• **Parts of the exercise**:
a. Write out the part of the passage on In the Cage starting at "Henry James's tale" and ending at "offer her support.", word for word.
b. In the passage on In the Cage, whom has the heroine consented to marry because of economic difficulties?

• **Passage provided**:
****

Henry James's tale In the Cage supports the theory that changes in societal models inherently and profoundly alter definitions of sexuality as well as sexual roles and identities. As ideas of romantic love emerged in the late nineteenth and early twentieth centuries, economic motivations for marriage became less important and prominent, although not necessarily less present. The heroine of In the Cage toys with the idea of love for love's sake, and places huge emphasis on her romanticized fantasy life, yet ultimately succumbs to the barriers of capitalist society which require a woman to seek a respectable husband who can offer her support.
The shocking idea of love or sex emancipated from financial need exists in Henry James as a nascent philosophy. In her fascination with Captain Everard, the heroine exhibits an emerging 'plastic sexuality,' Anthony Giddens' term for sex free from reproduction and reflexive of self-identity, but ultimately succumbs to more conventional modes of sexual interactions and relationships. For a few brief moments she forgets the economic difficulties which have forced her to consent to marrying Mudge and becomes completely absorbed in her romantic obsession with Captain Everard. She fantasizes about the possibility of seeing the Captain outside of Cocker's and revealing how much she knows of his correspondence with Lady Bradeen- but only for a price beyond legal tender. " 'I know too much about a certain person now not to put it to you- excuse my being so lurid- that it's quite worth your while to buy me off. Come therefore: buy me!'… It wouldn't certainly be anything so gross as money, and the matter accordingly remained rather vague, all the more that she was not a bad girl" (James 207). The heroine is caught between conflicting social constructs; one part of her subscribes to negative representations of sexuality, equating sex with badness, while another facet of her imagination is titillated at the idea of commodifying and essentially prostituting herself.

****

• **Stored data**:
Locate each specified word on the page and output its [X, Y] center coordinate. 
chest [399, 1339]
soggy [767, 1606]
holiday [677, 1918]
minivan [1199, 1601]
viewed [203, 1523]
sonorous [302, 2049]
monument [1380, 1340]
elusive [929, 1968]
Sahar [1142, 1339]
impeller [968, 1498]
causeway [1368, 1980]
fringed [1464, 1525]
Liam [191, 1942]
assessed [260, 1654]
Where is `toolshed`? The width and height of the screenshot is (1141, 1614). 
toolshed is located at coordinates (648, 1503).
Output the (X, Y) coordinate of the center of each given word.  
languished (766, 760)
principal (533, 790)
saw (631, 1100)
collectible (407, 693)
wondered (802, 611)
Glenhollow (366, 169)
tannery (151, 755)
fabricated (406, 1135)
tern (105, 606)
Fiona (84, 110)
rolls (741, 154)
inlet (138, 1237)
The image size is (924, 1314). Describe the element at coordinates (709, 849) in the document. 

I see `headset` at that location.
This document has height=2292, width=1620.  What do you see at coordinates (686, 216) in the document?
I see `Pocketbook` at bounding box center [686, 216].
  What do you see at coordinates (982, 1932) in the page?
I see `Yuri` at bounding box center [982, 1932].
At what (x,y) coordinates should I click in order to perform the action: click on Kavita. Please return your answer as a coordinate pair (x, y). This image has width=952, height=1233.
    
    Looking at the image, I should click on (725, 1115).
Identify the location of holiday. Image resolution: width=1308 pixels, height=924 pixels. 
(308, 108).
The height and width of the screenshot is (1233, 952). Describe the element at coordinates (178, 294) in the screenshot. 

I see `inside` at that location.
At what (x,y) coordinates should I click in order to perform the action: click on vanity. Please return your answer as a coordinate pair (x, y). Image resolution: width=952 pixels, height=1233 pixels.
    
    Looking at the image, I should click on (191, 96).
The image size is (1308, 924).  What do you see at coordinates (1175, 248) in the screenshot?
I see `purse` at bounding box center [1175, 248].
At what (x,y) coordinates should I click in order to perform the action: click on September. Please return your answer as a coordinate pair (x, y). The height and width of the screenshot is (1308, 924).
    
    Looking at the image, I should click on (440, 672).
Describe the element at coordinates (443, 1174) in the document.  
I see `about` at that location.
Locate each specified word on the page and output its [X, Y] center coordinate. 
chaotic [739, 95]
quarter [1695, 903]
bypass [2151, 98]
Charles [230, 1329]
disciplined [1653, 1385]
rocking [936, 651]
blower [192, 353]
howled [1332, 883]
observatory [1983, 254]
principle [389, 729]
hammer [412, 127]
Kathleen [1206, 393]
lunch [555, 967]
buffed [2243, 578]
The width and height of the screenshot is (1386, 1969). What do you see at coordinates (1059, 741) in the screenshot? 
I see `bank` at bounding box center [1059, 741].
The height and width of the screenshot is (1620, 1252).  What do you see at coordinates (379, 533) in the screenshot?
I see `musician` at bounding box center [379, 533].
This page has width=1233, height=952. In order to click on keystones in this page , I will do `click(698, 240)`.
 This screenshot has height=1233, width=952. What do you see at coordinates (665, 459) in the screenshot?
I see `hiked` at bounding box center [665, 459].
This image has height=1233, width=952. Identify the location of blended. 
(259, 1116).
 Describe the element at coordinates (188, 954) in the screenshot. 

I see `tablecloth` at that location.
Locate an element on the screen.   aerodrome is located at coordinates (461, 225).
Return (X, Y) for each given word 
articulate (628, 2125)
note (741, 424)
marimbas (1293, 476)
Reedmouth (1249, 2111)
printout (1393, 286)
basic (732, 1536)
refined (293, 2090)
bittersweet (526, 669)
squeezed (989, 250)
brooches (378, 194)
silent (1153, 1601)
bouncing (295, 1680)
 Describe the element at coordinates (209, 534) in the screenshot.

****

• **Outputs in order**:
a.
Henry James's tale In the Cage supports the theory that changes in societal models inherently and profoundly alter definitions of sexuality as well as sexual roles and identities. As ideas of romantic love emerged in the late nineteenth and early twentieth centuries, economic motivations for marriage became less important and prominent, although not necessarily less present. The heroine of In the Cage toys with the idea of love for love's sake, and places huge emphasis on her romanticized fantasy life, yet ultimately succumbs to the barriers of capitalist society which require a woman to seek a respectable husband who can offer her support.

b. Mudge